# QUOTED PASSAGE:
GTU Mechanical Engineering (Semester 3)
Mechanics of Solids
December 2015
Total marks: --
Total time: --
INSTRUCTIONS
(1) Assume appropriate data and state your reasons
(2) Marks are given to the right of every question
(3) Draw neat diagrams wherever necessary


Short Questions (each question carry one Mark)
1(a) Define Pappu's Guldinus theorem- I
1 M
1(b) Define Principle of Superposition
1 M
1(c) Define law of Transmissibility
1 M
1(d) Define Couple
1 M
1(e) Enlist types of supports.
1 M
1(f) Sketch qualitative shear stress distribution diagrams of "I" section of the beams.
1 M
1(g) Give mathematical expression of Lami's theorem,
1 M
Fill in the blanks :
1(h) Lateral strains are ______ longitudinal strains.
1 M
1(i) The shape of shear force diagram for cantilever beam subjected to couple at free end is ______ [horizontal straight line, zero, parabola, incline straight line].
1 M
1(j) Moment is a ______ vector, whereas Couple is a ______ vector. (free, null, fixed)
1 M
1(k) At the point of contra flexure ______ changes its sign. (shear force, bending moment, axial force)

# PROBLEM 1:
Answer from the Mechanics of Solids exam paper:
(a) What month and year does it carry?
(b) Under its instructions, where are the marks shown?
(c) Question 1(f) asks for a sketch of shear stress distribution diagrams for which beam section?
# PROBLEM 2:
Carry on the Mechanics of Solids exam paper from where it stops.
The lines that follow have nothing to do with the exam paper.

# SOURCE MATERIAL:
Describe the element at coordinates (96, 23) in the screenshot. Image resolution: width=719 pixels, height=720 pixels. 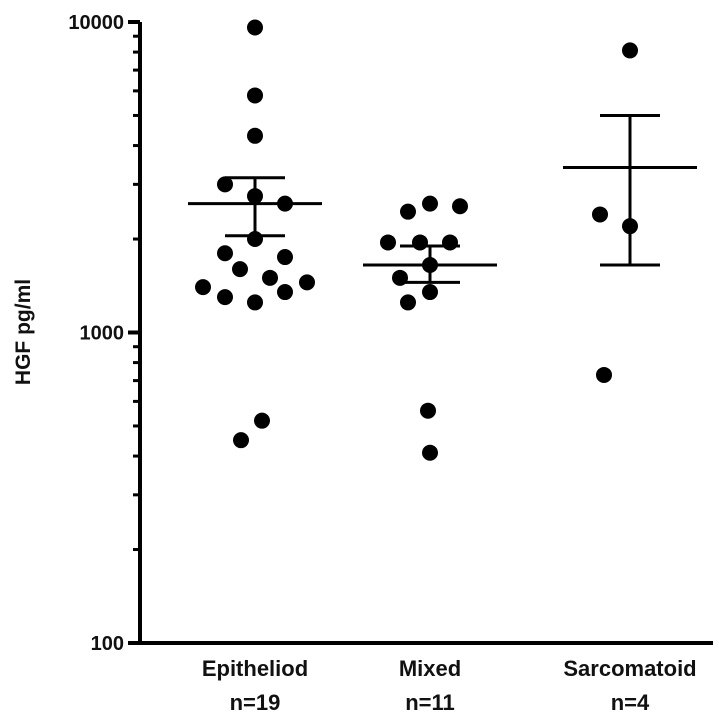
I see `y-tick-label: 10000` at that location.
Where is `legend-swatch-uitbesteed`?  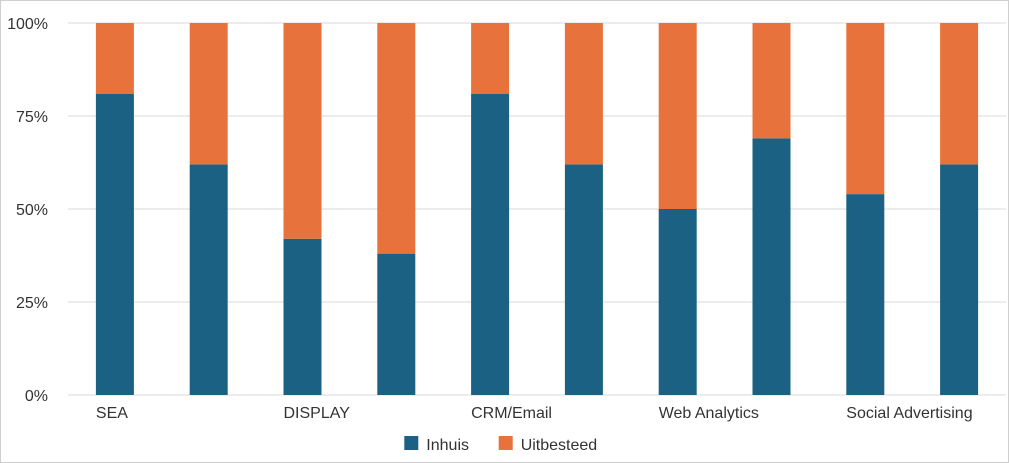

# WRITTEN REPLY 1:
(a) December 2015
(b) To the right of every question
(c) The "I" section

# WRITTEN REPLY 2:
1 M
1(l) The Relation between Shear force and Bending moment is _______ .
1 M
1(m) The relation between, dynamic coefficient of friction (μd) Is ______ static coefficient of friction (μs). (less then/ greater then/Equal to)
1 M
1(n) Relation between Modulus of Elasticity and Bulk Modulus is ______ .
1 M

2(a) Write assumption made in the theory of pure bending.
3 M
2(b) State and Prove with usual notation ' The law of Parallelogram '.
4 M
Solved any one question from 2(c) & 2(d)
2(c) The forces are acting on a rigid body as shown in Figure 1. Find the resultant of the given force system, in terms of magnitude and direction. Find the location of Resultant with respect to point A.

7 M
2(d) Determine centroid of the section shown in Figure 2.

7 M

Solved any one question from Q.3 & Q.4
3(a) At a point in a strained material, the state of stress is as shown in figure 3. Determine (i) principal stresses.

3 M
3(b) For problem above in Q.3 (a), figure 3 calculate (i) location of principal planes and (ii) maximum shear stress and its location.

4 M
3(c) Draw shear force diagram and bending moment diagram for beam shown in figure 4.

7 M

4(a) A solid steel shaft has to transmit 350 kW at 900 r.p.m. Find the diameter of the shaft if the shear stress is to be limited to 125 N/mm2 . Calculate the diameter of the shaft.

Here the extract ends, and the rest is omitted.